◆ Records for finding displayed items ◆
================
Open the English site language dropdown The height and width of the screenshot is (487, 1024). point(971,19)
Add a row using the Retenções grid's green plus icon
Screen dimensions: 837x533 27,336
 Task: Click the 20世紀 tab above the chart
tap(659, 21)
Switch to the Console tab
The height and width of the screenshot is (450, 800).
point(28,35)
================
◆ Exercise description ◆
Reproduce all of the material above, switching "dropdown" to "menu" and changing nothing else.

◆ Answer to this task ◆
Open the English site language menu The height and width of the screenshot is (487, 1024). point(971,19)
Add a row using the Retenções grid's green plus icon
Screen dimensions: 837x533 27,336
 Task: Click the 20世紀 tab above the chart
tap(659, 21)
Switch to the Console tab
The height and width of the screenshot is (450, 800).
point(28,35)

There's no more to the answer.